### Exercise description
From the records below, transcribe only the lines running from the one with "You are a computer-use agent. The image" through the one with "Given: Expand the". Keep both of those end lines.
________________________
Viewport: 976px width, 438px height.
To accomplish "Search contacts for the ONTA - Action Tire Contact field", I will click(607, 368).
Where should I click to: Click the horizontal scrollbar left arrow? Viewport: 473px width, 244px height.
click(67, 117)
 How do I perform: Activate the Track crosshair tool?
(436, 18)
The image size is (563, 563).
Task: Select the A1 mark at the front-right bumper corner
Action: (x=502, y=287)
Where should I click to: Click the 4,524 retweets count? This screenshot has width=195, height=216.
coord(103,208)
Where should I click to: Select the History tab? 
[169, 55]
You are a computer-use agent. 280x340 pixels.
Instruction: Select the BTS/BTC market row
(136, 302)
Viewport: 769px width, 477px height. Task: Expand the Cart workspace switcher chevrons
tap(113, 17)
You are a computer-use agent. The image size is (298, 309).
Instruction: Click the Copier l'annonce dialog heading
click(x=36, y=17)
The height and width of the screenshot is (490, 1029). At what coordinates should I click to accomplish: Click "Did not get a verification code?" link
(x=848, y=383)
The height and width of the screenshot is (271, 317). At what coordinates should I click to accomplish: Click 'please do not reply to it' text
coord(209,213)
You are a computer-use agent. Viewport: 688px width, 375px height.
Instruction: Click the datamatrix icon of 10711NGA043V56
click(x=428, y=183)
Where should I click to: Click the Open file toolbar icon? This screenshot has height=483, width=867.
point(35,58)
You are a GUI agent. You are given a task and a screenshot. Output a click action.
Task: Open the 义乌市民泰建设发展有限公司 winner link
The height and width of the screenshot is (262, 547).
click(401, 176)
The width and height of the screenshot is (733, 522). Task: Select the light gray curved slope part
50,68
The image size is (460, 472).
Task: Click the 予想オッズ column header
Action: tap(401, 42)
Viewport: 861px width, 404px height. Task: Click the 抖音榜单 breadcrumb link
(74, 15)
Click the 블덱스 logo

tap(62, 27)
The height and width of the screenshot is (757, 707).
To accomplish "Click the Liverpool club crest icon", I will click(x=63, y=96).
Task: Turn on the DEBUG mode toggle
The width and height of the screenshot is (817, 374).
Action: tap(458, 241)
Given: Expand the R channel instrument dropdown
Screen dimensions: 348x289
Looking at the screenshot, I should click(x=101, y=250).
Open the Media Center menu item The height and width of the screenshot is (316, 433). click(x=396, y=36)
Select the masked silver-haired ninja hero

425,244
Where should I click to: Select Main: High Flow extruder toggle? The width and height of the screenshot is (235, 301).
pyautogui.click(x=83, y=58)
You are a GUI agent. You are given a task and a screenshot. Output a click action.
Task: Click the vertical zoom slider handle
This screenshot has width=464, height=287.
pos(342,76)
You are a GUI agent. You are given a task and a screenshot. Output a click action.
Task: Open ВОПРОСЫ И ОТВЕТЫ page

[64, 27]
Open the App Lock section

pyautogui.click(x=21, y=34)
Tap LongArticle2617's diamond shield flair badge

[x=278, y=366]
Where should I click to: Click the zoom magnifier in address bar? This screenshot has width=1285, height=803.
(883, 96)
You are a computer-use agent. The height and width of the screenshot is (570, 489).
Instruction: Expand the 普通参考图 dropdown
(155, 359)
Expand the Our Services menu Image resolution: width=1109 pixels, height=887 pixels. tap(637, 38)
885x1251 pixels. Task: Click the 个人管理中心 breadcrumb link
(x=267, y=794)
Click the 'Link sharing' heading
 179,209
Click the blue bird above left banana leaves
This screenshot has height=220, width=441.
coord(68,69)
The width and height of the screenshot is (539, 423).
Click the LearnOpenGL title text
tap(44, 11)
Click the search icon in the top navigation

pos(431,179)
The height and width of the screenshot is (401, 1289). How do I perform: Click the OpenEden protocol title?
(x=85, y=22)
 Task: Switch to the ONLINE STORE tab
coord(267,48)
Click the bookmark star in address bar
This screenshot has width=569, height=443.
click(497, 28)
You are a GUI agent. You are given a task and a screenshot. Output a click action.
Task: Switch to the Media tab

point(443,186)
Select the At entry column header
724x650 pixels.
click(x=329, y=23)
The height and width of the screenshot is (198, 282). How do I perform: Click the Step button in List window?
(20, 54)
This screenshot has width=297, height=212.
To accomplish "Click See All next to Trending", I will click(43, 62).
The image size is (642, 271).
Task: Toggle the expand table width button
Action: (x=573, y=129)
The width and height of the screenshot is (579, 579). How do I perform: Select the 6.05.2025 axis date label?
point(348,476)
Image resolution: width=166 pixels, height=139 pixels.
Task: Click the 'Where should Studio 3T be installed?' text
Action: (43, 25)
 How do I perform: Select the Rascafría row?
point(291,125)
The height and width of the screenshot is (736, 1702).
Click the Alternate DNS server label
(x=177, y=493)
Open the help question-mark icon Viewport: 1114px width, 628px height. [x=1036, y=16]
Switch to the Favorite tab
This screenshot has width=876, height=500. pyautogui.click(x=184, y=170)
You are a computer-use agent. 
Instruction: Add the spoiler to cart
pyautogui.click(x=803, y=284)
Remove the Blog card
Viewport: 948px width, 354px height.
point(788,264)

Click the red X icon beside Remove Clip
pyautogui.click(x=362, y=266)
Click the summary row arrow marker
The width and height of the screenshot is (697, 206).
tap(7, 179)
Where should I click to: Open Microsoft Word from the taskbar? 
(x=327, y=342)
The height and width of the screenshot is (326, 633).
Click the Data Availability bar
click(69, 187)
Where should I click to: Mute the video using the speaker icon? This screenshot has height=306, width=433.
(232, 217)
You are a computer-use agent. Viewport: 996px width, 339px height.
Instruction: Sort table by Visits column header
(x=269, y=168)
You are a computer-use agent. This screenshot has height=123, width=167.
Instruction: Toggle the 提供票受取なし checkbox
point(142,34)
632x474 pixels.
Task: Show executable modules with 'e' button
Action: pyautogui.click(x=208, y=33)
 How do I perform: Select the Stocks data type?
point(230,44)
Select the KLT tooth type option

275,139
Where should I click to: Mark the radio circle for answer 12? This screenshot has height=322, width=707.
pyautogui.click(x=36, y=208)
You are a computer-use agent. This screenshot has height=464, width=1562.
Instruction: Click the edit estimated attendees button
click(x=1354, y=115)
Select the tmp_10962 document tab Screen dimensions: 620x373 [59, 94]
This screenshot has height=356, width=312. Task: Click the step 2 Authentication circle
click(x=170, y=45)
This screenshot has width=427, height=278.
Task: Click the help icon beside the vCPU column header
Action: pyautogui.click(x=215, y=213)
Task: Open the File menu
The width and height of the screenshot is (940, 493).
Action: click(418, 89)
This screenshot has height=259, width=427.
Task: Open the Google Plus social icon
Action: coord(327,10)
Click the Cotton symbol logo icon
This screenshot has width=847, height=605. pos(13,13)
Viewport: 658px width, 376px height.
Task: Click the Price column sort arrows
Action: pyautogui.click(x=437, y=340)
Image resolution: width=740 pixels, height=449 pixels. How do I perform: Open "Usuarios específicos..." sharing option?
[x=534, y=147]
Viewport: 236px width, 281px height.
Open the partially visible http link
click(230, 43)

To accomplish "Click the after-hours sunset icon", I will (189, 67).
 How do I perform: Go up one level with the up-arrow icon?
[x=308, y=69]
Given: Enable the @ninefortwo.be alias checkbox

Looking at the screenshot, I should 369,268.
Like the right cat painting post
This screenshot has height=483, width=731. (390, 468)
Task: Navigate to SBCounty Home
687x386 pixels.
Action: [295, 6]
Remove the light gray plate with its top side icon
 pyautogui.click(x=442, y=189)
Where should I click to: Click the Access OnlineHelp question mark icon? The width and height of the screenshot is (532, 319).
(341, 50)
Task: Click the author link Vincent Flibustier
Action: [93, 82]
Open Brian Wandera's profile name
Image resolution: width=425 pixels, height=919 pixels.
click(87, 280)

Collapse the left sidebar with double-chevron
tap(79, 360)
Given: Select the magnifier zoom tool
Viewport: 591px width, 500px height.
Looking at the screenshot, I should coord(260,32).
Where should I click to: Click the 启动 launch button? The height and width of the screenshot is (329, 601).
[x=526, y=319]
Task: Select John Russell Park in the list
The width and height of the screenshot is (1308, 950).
________________________
### Worked solution
You are a computer-use agent. The image size is (298, 309).
Instruction: Click the Copier l'annonce dialog heading
click(x=36, y=17)
The height and width of the screenshot is (490, 1029). At what coordinates should I click to accomplish: Click "Did not get a verification code?" link
(x=848, y=383)
The height and width of the screenshot is (271, 317). At what coordinates should I click to accomplish: Click 'please do not reply to it' text
coord(209,213)
You are a computer-use agent. Viewport: 688px width, 375px height.
Instruction: Click the datamatrix icon of 10711NGA043V56
click(x=428, y=183)
Where should I click to: Click the Open file toolbar icon? This screenshot has height=483, width=867.
point(35,58)
You are a GUI agent. You are given a task and a screenshot. Output a click action.
Task: Open the 义乌市民泰建设发展有限公司 winner link
The height and width of the screenshot is (262, 547).
click(401, 176)
The width and height of the screenshot is (733, 522). Task: Select the light gray curved slope part
50,68
The image size is (460, 472).
Task: Click the 予想オッズ column header
Action: tap(401, 42)
Viewport: 861px width, 404px height. Task: Click the 抖音榜单 breadcrumb link
(74, 15)
Click the 블덱스 logo

tap(62, 27)
The height and width of the screenshot is (757, 707).
To accomplish "Click the Liverpool club crest icon", I will click(x=63, y=96).
Task: Turn on the DEBUG mode toggle
The width and height of the screenshot is (817, 374).
Action: tap(458, 241)
Given: Expand the R channel instrument dropdown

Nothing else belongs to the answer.